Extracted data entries
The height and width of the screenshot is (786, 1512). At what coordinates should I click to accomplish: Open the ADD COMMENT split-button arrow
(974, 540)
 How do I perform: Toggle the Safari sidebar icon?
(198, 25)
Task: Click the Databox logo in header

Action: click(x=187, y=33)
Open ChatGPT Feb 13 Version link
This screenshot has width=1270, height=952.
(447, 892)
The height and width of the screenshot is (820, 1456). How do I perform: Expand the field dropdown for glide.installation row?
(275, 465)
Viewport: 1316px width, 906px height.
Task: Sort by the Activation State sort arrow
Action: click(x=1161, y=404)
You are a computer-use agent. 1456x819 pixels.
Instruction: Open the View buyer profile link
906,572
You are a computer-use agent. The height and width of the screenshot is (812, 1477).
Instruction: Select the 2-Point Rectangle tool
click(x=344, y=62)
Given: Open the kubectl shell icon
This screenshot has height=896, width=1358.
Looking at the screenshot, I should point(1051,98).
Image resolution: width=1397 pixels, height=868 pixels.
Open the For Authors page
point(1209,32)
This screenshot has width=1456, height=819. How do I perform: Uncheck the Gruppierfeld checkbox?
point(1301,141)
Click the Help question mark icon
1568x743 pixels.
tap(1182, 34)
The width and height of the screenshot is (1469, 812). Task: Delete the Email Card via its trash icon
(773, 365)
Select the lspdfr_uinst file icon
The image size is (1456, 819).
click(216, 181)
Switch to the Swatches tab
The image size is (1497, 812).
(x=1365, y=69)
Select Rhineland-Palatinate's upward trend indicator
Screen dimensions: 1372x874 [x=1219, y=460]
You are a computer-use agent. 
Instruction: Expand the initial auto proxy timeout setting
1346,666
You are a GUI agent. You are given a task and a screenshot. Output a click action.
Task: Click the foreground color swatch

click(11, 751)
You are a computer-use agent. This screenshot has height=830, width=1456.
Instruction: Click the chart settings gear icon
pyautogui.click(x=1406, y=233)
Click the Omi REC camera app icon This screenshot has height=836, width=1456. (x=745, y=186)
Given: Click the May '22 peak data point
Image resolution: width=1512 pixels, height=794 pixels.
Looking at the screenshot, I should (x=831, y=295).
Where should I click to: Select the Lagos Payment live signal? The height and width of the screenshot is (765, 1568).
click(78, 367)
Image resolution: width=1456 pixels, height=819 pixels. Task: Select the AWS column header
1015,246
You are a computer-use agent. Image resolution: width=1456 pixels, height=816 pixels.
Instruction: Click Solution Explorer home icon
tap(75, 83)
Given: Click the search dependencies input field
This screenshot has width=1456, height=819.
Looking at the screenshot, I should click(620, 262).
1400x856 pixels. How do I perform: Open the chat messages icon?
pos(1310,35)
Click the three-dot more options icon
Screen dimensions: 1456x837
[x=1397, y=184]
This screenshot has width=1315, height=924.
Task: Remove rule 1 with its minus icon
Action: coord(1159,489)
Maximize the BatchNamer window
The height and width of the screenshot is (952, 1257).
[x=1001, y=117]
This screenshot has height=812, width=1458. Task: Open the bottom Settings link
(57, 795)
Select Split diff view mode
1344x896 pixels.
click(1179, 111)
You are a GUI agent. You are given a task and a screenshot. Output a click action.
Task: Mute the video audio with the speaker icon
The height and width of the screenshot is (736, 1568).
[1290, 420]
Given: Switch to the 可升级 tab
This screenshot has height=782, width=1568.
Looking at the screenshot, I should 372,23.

TASK TO CARRY OUT
Every entry needs to be retyped exactly.

ANSWER SPACE
The height and width of the screenshot is (786, 1512). At what coordinates should I click to accomplish: Open the ADD COMMENT split-button arrow
(974, 540)
 How do I perform: Toggle the Safari sidebar icon?
(198, 25)
Task: Click the Databox logo in header

Action: click(x=187, y=33)
Open ChatGPT Feb 13 Version link
This screenshot has width=1270, height=952.
(447, 892)
The height and width of the screenshot is (820, 1456). How do I perform: Expand the field dropdown for glide.installation row?
(275, 465)
Viewport: 1316px width, 906px height.
Task: Sort by the Activation State sort arrow
Action: click(x=1161, y=404)
You are a computer-use agent. 1456x819 pixels.
Instruction: Open the View buyer profile link
906,572
You are a computer-use agent. The height and width of the screenshot is (812, 1477).
Instruction: Select the 2-Point Rectangle tool
click(x=344, y=62)
Given: Open the kubectl shell icon
This screenshot has height=896, width=1358.
Looking at the screenshot, I should point(1051,98).
Image resolution: width=1397 pixels, height=868 pixels.
Open the For Authors page
point(1209,32)
This screenshot has width=1456, height=819. How do I perform: Uncheck the Gruppierfeld checkbox?
point(1301,141)
Click the Help question mark icon
1568x743 pixels.
tap(1182, 34)
The width and height of the screenshot is (1469, 812). Task: Delete the Email Card via its trash icon
(773, 365)
Select the lspdfr_uinst file icon
The image size is (1456, 819).
click(216, 181)
Switch to the Swatches tab
The image size is (1497, 812).
(x=1365, y=69)
Select Rhineland-Palatinate's upward trend indicator
Screen dimensions: 1372x874 [x=1219, y=460]
You are a computer-use agent. 
Instruction: Expand the initial auto proxy timeout setting
1346,666
You are a GUI agent. You are given a task and a screenshot. Output a click action.
Task: Click the foreground color swatch

click(11, 751)
You are a computer-use agent. This screenshot has height=830, width=1456.
Instruction: Click the chart settings gear icon
pyautogui.click(x=1406, y=233)
Click the Omi REC camera app icon This screenshot has height=836, width=1456. (x=745, y=186)
Given: Click the May '22 peak data point
Image resolution: width=1512 pixels, height=794 pixels.
Looking at the screenshot, I should (x=831, y=295).
Where should I click to: Select the Lagos Payment live signal? The height and width of the screenshot is (765, 1568).
click(78, 367)
Image resolution: width=1456 pixels, height=819 pixels. Task: Select the AWS column header
1015,246
You are a computer-use agent. Image resolution: width=1456 pixels, height=816 pixels.
Instruction: Click Solution Explorer home icon
tap(75, 83)
Given: Click the search dependencies input field
This screenshot has width=1456, height=819.
Looking at the screenshot, I should click(620, 262).
1400x856 pixels. How do I perform: Open the chat messages icon?
pos(1310,35)
Click the three-dot more options icon
Screen dimensions: 1456x837
[x=1397, y=184]
This screenshot has width=1315, height=924.
Task: Remove rule 1 with its minus icon
Action: coord(1159,489)
Maximize the BatchNamer window
The height and width of the screenshot is (952, 1257).
[x=1001, y=117]
This screenshot has height=812, width=1458. Task: Open the bottom Settings link
(57, 795)
Select Split diff view mode
1344x896 pixels.
click(1179, 111)
You are a GUI agent. You are given a task and a screenshot. Output a click action.
Task: Mute the video audio with the speaker icon
The height and width of the screenshot is (736, 1568).
[1290, 420]
Given: Switch to the 可升级 tab
This screenshot has height=782, width=1568.
Looking at the screenshot, I should 372,23.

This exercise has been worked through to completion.